>>>

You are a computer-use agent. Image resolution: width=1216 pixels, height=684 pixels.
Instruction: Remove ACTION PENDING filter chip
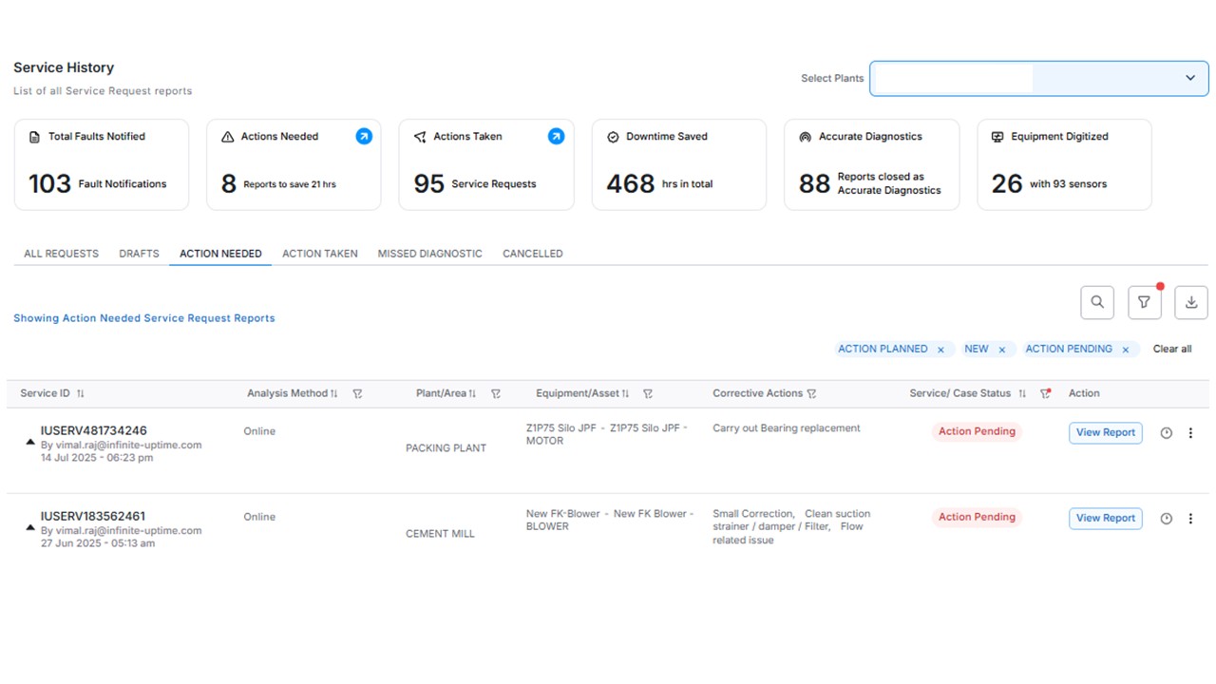coord(1125,350)
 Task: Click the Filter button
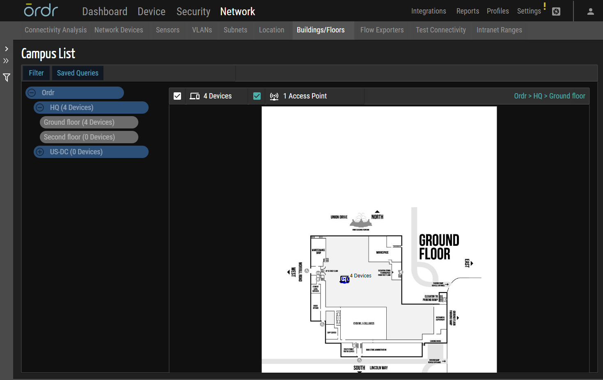pos(36,73)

<<<

An exact copy of the material is required, minus the pictures.

You are a computer-use agent. Image resolution: width=1216 pixels, height=684 pixels.
Instruction: Remove ACTION PENDING filter chip
coord(1125,350)
 Task: Click the Filter button
pos(36,73)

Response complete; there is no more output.